Sunday, June 2, 2013


I have always been a restless sort and a bit of a loner. I'm guessing those two attributes compliment each other.

While I'm here, I'm forever dreaming about being "there". Sometimes the gypsy in me makes for some lonely times but it doesn't stop me from wanting to climb upon the ribboned highway and speed away to parts known and unknown.

I plan most things and organize accordingly. I like my house to be tidy and organized. I have no patience for looking for my things. I want to know exactly where they are and I want them to be there when I need them.

Into the wind? That's another story. I could grab a suitcase, stuff it with clothes appropriate to the climate and nose my car up onto the ramp to the interstate. I don't always travel the interstates, the by ways are scenic and a place I like to loiter.
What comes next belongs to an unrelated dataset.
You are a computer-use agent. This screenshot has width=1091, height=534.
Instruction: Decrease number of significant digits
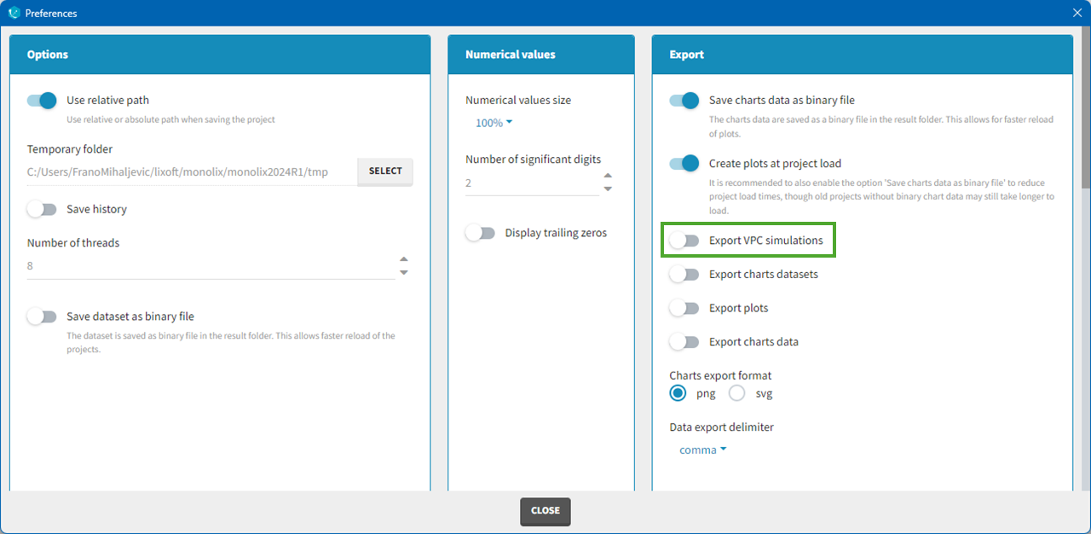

Sailing into a small town and stopping at small shops beside the highway is a break time for me from traveling.

My gypsy feet are itching. It's summer and I want to be on the road. I've talked about Myrtle Beach, WV and closer to home, Galveston for a day or two. It's only a matter of time before something moves and I suspect it will be me.

I'm restless and I need a nice long road trip to blow some cobwebs from the brain. Sometimes I travel in silence; the radio turned off and my brain turned on. It's a great time for sorting and tidying up the grey matter.

I'm off to the shower and to get dressed. I don't want to spend today indoors. Happy Sunday to everyone.

Saturday, June 1, 2013

OK City is not OK

The husband received a call from  the coordinator that sets up the jobs and calls out the consultant and alerts them of a job that is "up" and to get prepared. He lives in Oklahoma City and this is how it went last night.

He has an app on his phone that sends out a warning when a tornado is eminent. He received the warning. It hit 30 minutes later.

Receiving the warning, he left his apartment building in his truck to look for shelter. Heading North was not an option so he turned south only to be informed via his app a tornado was on the ground there also.
The traffic was too much so he turned back and arrived at his apartment. Leaping from his truck, he dashed into his building just as his truck was picked up, spun around and slammed engine first into his apartment building. The damage is extensive. Hail damage pock marks the entire vehicle.

Pipe that was in the yard and used on the rigs is now a mangled mess, what can be found. Much of it is scattered around the city. I can imagine all the oil field equipment, pipes, pumps and other rig supplies that are indigenous to that area, being picked up and hurled through the air.

There is no electrical power, it's hot and humid. The husband invited this coordinator to head this way. We have plenty of room and plenty of air conditioning.

We know all about loss of electrical power and humid conditions after a storm. It's a miserable time.

Our hurricane season starts soon. We get a week's notice should one blow up and head our way. Tornadoes aren't so accommodating to the people in their paths. I'll take our hurricanes any time.

3 More Days

Clinically speaking:
Wooohooooooo, Chemo day on Tuesday! And I'll start back on the Xeloda for two weeks.
8 days post the Chemo day, I'll be back on room temperature everything. No more cold drinks or standing in front of the a/c vent. It's the type of chemo infusion that causes this. I have to say, it has not had as many side effects after that first dose. My submandibular glands no longer clench when I drink something that is not quite room temperature. My fingertips still tingle for those 8 days post treatment.

This treatment will mark the halfway point in the infusion of Oxalablatin (sp). There will be another infusion but I don't know what it will be. I'll continue on with the P.O. meds of Xeloda for the same amount of time. The Femara that halts the production of estrogen will be continued for 5 yrs. My hair, nails and skin remain intact. I'm waiting on the doctor to order an ultrasound of the breast which I'm sure will be followed closely by surgery. I'm waiting.

It's time to go fry an egg and have a slice of toast. I don't take any meds on an empty stomach and then I'm out of here to do some shopping!

Have a happy happy happy Saturday (Carrie loves to say "happy happy happy" from the reality show Duck Dynasty and Uncle Sy.